A Câmara de Vereadores de Porto Alegre aprovou na noite desta quarta-feira (8) o projeto que autoriza a desestatização da Sociedade de Economia Mista Companhia Carris Porto-Alegrense. Pela proposta, a prefeitura fica autorizada a “alienar ou transferir, total ou parcialmente, a sociedade, os seus ativos, a participação societária, direta ou indireta, inclusive o controle acionário, transformar, fundir, cindir, incorporar, liquidar, dissolver, extinguir ou desativar, parcial ou totalmente,” a Carris.
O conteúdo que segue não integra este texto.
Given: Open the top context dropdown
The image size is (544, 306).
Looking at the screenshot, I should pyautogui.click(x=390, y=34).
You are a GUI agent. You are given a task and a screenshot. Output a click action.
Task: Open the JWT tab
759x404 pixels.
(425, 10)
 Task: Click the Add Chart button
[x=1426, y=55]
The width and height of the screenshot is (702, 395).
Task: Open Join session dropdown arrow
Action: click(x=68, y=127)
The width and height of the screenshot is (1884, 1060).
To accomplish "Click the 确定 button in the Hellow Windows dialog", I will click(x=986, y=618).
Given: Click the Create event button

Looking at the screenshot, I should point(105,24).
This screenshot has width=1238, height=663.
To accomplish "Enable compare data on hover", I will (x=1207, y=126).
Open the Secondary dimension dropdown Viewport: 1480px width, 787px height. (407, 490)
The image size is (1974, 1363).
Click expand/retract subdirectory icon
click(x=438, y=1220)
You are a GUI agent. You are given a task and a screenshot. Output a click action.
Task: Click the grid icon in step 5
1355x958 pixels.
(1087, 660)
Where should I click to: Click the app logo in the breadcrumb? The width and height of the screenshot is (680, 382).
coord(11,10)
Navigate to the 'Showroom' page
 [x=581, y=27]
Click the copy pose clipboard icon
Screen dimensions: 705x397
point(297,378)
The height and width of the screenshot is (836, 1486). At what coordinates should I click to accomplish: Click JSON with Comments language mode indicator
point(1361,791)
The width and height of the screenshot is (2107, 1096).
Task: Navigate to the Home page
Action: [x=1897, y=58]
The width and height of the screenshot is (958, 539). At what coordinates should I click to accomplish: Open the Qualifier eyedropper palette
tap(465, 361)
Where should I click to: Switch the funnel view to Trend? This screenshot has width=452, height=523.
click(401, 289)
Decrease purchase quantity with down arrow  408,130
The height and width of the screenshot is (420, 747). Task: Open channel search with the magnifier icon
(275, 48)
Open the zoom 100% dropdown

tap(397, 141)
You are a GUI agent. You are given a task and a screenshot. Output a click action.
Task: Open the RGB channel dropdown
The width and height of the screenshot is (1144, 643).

Pelo projeto aprovado com 23 votos favoráveis e 13 contrários, a alteração poderá ocorrer “por quaisquer das formas de desestatização estabelecidas na legislação pátria”, bem como poderão ser alienados ou transferidos “os direitos que lhe assegurem, diretamente ou através de controladas, a preponderância nas deliberações sociais e o poder de eleger a maioria dos administradores da sociedade, assim como alienar ou transferir as participações minoritárias diretas e indiretas do seu capital social”. A aprovação do projeto também autoriza o Executivo “a se sub-rogar em direitos e haveres relativos a financiamentos porventura existentes”.

Justificativa

Em sua justificativa ao projeto, o prefeito Sebastião Melo observa que o transporte público coletivo, modalidade caracterizada pelo modal operado por ônibus urbanos, enfrenta desafios estruturais, “responsáveis pela precarização de sua capacidade de financiamento”.

Melo ressalta que, nos anos recentes, houve uma queda acentuada no número de passageiros do sistema municipal. “A recente pandemia só veio agravar este cenário, pois é tendência que já vinha de anos anteriores, no qual se observa uma queda de aproximadamente 25% no número de passageiros pagantes no quadriênio 2016-2019.”

O impacto deste cenário, afirma Melo, é especialmente forte para a Carris, “cuja capacidade de adaptação e resposta a uma nova realidade de custos é muito inferior à necessidade”. Antes da pandemia, de acordo com o prefeito, a Carris já possuía custos superiores aos suportados pela tarifa, o que teria onerado os cofres da prefeitura, por exemplo, em R$ 16,6 milhões no ano de 2019 para fazer frente às despesas necessárias ao seu funcionamento.

Emendas

Ao todo, parlamentares de oposição apresentaram oito emendas ao projeto original do governo. Entre as modificações propostas estavam a prorrogação do inicio de vigência da lei e a transferência da gestão da Carris para cooperativa de trabalhadores. Entretanto, nenhuma delas foi aprovada. Agora, a matéria segue para a redação final e, após, para a sanção do prefeito.